The bitter cold is the result of a split in the polar vortex that allowed temperatures to drop much farther south than normal.
That meant temperatures in parts of the Midwest were lower than in Antarctica, where the Amundsen-Scott South Pole Station hit -31.7 degrees Celsius — slightly warmer than North Dakota’s -35C and Minneapolis’ -32C, according to the National Weather Service.
Snowploughs were idled overnight because of the cold in south-western Minnesota, where temperatures dropped to -34C. In Chicago, temperatures were still dropping after plunging early on Wednesday to -28C, breaking the day’s previous record low set in 1966 — and colder than the weather in Barrow, Alaska, the most northern town in the US.
And that does not include wind chill, which in northern Illinois made the air feel as cold as -49.4C. The National Weather Service warned a wind chill of -45C “can lead to frostbite on exposed skin in as little as five minutes”.
Officials throughout the region were focused on protecting vulnerable people from the cold, including the homeless, seniors and those living in substandard housing. Some buses were turned into mobile warming shelters to help the homeless in Chicago.
“These [conditions] are actually a public health risk and you need to treat it appropriately,” Chicago Mayor Rahm Emanuel said.
“They are life-threatening conditions and temperatures.”
Thousands of flights were cancelled at some of the nation’s busiest airports, and the US Postal Service took the rare step of suspending mail delivery across much of the region.
Governors in Illinois, Wisconsin and Michigan declared emergencies as the worst of the cold threatened on Wednesday.
Dozens of cars have been involved in a series of chain-reaction crashes on icy highways in whiteout conditions, including 27 west of Philadelphia and another 14 near Hamburg.
There was also a 20-car pile-up in New York on the motorway between Buffalo and Rochester.
In Michigan, homeless shelters in Lansing were becoming “overloaded”, Mayor Andy Schor said.

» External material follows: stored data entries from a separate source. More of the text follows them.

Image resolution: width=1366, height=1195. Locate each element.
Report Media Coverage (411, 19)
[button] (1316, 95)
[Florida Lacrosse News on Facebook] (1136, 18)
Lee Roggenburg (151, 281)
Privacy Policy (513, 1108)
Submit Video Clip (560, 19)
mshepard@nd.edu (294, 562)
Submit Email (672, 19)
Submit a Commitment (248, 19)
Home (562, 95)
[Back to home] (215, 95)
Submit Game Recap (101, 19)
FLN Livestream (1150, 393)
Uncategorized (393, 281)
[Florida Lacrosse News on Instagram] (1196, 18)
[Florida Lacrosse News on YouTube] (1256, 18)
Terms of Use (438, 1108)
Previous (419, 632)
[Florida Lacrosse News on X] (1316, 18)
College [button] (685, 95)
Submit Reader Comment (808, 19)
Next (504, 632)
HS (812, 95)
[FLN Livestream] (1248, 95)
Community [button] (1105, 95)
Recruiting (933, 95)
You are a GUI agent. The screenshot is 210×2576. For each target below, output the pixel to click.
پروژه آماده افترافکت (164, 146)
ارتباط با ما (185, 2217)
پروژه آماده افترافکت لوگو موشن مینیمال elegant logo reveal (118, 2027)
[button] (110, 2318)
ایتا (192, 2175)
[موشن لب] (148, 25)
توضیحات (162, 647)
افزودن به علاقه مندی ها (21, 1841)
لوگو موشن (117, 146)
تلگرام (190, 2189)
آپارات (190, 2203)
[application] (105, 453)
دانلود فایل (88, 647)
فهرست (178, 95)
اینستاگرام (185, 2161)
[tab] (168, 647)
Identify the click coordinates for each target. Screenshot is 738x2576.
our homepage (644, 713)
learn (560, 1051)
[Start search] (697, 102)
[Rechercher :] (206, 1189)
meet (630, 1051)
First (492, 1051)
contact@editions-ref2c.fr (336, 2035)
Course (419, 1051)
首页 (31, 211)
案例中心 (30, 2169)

They were also filling up in Detroit.
“People don’t want to be out there right now,” said Brennan Ellis, 53, who was staying at the Detroit Rescue Mission Ministries.
Hawaii native Charles Henry, 54, was staying at a shelter in St Paul, Minnesota, and said he was grateful to have a place to stay out of the cold.
“That wind chill out there is not even a joke,” he said. “I feel sorry for anybody that has to stay outside.”
Shelters, churches and city departments in Detroit worked together to help get vulnerable people out of the cold, offering the message to those who refused help that “you’re going to freeze or lose a limb”, said Terra DeFoe, a senior adviser to Detroit Mayor Mike Duggan.
The cold weather was even affecting beer deliveries, with a pair of western Wisconsin distributors saying they would delay or suspend shipments for fear beer would freeze in their trucks.